Schultz, who has served two separate stints as Starbucks’ CEO, was named executive chairman in 2017. He grew the chain from a small Seattle-based chain of 11 stores in 1981 to an international behemoth with 28,000 stores in 77 countries today. Depending on whom you ask, he either brought high-quality Italian style coffee culture to the masses, or presided over the ruin of countless local coffee shops with a bland, homogenized product.

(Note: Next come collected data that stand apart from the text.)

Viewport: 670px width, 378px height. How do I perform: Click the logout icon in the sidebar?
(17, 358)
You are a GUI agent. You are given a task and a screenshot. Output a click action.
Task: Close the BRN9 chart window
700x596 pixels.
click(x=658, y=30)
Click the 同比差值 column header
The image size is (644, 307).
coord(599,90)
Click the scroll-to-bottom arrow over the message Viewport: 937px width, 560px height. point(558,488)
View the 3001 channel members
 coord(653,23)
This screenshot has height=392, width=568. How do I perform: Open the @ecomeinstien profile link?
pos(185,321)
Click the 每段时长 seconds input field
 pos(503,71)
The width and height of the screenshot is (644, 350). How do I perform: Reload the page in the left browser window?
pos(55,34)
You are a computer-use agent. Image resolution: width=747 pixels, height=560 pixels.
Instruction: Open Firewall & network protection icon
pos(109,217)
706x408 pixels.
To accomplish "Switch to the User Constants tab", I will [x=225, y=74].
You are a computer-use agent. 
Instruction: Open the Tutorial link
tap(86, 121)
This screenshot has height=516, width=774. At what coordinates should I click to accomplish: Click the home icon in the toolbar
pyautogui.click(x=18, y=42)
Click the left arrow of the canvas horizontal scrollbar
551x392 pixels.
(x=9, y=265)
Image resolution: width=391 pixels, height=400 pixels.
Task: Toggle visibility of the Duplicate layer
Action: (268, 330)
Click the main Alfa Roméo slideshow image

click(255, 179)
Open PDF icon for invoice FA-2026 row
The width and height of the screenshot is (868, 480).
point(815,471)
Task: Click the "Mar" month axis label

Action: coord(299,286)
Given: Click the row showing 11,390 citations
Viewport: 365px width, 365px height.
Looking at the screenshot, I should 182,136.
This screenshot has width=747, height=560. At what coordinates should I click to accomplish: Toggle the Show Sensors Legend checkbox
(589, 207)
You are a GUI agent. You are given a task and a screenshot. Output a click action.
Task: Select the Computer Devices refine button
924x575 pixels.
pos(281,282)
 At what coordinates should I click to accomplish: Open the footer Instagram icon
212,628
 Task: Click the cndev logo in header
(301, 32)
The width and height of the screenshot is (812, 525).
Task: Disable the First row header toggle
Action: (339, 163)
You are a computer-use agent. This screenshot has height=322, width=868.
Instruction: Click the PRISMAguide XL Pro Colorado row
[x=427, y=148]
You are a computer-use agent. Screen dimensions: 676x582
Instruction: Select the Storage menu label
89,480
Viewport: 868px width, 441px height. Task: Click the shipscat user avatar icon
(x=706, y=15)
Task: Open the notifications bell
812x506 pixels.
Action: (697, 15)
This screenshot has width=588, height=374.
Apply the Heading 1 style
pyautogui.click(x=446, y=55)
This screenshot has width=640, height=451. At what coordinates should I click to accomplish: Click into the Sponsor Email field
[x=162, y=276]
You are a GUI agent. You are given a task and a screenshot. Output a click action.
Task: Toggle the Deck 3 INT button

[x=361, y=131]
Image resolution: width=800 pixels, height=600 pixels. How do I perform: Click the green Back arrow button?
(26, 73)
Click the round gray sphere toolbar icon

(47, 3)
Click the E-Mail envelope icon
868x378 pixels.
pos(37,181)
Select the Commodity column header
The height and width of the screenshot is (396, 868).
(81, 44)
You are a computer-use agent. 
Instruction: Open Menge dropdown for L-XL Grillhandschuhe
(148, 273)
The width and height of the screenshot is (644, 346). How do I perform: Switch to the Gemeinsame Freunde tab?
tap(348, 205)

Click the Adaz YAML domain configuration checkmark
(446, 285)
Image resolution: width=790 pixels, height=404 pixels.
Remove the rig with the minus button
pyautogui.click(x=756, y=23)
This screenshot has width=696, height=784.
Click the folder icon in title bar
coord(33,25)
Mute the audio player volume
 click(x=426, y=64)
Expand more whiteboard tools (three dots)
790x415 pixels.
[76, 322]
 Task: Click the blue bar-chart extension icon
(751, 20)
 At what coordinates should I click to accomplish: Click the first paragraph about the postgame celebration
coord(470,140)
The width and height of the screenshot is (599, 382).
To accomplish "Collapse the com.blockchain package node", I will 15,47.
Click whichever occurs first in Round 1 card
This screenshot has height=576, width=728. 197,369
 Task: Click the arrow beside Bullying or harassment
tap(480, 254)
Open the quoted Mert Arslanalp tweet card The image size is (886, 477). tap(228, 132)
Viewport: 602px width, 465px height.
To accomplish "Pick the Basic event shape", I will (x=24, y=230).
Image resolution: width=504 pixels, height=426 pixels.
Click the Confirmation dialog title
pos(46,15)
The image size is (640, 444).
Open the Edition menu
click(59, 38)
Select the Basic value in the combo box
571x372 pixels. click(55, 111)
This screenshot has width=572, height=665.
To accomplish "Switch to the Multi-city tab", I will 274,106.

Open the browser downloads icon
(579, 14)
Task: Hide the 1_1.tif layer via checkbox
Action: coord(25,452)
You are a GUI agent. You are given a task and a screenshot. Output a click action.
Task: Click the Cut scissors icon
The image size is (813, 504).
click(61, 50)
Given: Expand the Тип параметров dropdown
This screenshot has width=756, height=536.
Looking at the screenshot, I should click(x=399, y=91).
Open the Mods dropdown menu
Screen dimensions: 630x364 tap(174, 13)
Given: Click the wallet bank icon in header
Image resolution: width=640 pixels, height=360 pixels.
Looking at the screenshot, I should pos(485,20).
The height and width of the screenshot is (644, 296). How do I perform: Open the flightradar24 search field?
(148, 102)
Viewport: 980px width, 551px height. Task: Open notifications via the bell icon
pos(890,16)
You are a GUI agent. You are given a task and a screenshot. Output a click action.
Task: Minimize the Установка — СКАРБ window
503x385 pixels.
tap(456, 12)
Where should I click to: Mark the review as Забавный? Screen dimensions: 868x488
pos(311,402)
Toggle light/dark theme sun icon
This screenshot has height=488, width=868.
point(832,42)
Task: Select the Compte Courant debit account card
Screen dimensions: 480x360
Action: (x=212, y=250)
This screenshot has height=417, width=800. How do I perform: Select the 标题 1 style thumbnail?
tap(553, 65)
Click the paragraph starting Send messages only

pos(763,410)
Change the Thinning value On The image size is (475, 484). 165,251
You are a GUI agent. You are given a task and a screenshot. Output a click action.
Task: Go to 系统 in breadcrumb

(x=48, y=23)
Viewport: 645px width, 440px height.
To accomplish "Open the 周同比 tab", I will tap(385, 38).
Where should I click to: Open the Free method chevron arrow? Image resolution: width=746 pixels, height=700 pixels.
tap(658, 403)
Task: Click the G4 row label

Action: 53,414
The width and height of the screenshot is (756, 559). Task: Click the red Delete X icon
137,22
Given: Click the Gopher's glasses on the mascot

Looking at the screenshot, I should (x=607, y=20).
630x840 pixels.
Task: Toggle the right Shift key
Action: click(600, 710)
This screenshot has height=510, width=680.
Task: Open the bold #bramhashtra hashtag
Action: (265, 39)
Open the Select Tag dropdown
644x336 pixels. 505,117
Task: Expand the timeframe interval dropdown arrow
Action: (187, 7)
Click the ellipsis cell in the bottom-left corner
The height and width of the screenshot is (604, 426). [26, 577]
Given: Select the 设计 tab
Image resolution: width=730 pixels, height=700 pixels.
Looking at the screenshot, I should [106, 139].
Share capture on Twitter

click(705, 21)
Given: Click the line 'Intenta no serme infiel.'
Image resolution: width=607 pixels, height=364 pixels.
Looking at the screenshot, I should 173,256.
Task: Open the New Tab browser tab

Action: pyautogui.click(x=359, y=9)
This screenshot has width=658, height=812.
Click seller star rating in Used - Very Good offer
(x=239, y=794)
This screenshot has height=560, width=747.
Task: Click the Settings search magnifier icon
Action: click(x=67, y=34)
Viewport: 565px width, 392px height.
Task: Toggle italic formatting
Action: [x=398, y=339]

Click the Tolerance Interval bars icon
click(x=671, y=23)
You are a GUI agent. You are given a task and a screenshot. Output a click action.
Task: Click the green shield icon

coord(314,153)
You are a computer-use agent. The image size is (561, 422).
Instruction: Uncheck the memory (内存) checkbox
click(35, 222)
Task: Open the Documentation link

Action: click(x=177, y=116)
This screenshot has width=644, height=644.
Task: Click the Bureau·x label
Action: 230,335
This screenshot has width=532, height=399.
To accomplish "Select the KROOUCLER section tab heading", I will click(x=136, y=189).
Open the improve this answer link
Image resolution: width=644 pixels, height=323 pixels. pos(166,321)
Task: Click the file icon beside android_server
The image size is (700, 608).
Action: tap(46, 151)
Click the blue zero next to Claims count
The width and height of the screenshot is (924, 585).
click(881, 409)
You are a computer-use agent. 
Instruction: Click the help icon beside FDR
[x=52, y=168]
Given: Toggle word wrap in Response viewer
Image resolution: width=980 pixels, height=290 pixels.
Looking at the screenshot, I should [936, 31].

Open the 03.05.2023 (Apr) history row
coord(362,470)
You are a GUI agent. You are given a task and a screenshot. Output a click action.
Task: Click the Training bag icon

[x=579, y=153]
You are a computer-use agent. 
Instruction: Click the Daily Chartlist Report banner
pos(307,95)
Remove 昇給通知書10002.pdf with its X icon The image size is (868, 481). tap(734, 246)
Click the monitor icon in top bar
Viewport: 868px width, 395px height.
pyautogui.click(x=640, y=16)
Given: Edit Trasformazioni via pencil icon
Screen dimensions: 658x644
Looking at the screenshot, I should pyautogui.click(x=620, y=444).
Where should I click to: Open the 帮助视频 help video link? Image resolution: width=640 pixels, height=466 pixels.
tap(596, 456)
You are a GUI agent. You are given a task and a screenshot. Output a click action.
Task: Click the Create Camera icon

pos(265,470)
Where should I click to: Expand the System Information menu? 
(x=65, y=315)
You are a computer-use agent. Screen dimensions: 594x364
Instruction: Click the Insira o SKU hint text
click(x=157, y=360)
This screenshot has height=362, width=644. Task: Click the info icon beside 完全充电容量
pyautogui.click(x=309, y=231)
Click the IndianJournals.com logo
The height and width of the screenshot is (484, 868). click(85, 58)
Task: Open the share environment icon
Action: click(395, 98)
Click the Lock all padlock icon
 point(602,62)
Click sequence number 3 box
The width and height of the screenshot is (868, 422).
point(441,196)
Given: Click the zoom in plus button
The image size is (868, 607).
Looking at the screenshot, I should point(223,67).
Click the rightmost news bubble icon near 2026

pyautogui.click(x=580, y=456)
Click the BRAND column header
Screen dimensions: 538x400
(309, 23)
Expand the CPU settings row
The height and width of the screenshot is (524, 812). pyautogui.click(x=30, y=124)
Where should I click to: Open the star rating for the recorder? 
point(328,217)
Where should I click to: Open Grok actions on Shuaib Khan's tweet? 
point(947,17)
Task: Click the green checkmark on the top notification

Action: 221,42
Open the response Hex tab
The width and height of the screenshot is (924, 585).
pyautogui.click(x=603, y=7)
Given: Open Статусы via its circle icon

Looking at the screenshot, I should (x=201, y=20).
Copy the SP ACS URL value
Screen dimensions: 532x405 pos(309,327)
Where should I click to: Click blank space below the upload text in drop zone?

Significantly, he built the company by recognizing the importance of Starbucks’ baristas to the product and customer experience, and was an early adopter of what MIT lecturer Zeynep Ton calls the Good Jobs Strategy. That meant offering higher wages and better benefits than competitors, which according to Ton’s theory results in longer-tenured employees, better customer service, and increased sales. The company also invested in ethically sourced coffee beans, and as importantly, telling the world about it. Corporate responsibility became as much as part of the Starbucks brand as green aprons.
Under Schultz, Starbucks wasn’t shy about wading into hot-button issues, most notably his well-intended but clumsily executed 2015 initiative to promote racial dialogue by having baristas write “Race Together” on coffee cups. More recently, Starbucks was at the center of another racial controversy when two black men were arrested for trespassing in a Philadelphia store. Schultz and CEO Kevin Johnson acted aggressively to contain the damage, flying to Philadelphia to apologize, and closing 8,000 company-owned stores for the afternoon of May 29 for diversity training.
Whether or not the bias training sticks—and there’s reason to believe it won’t—it was a good faith effort that summed up Schultz’s unique brand of progressive-politics-as-marketing device. The company, assailed for its Philadelphia employee’s action, emerged from the episode viewed once again as a corporate leader. That’s not a bad valedictory note for Schultz.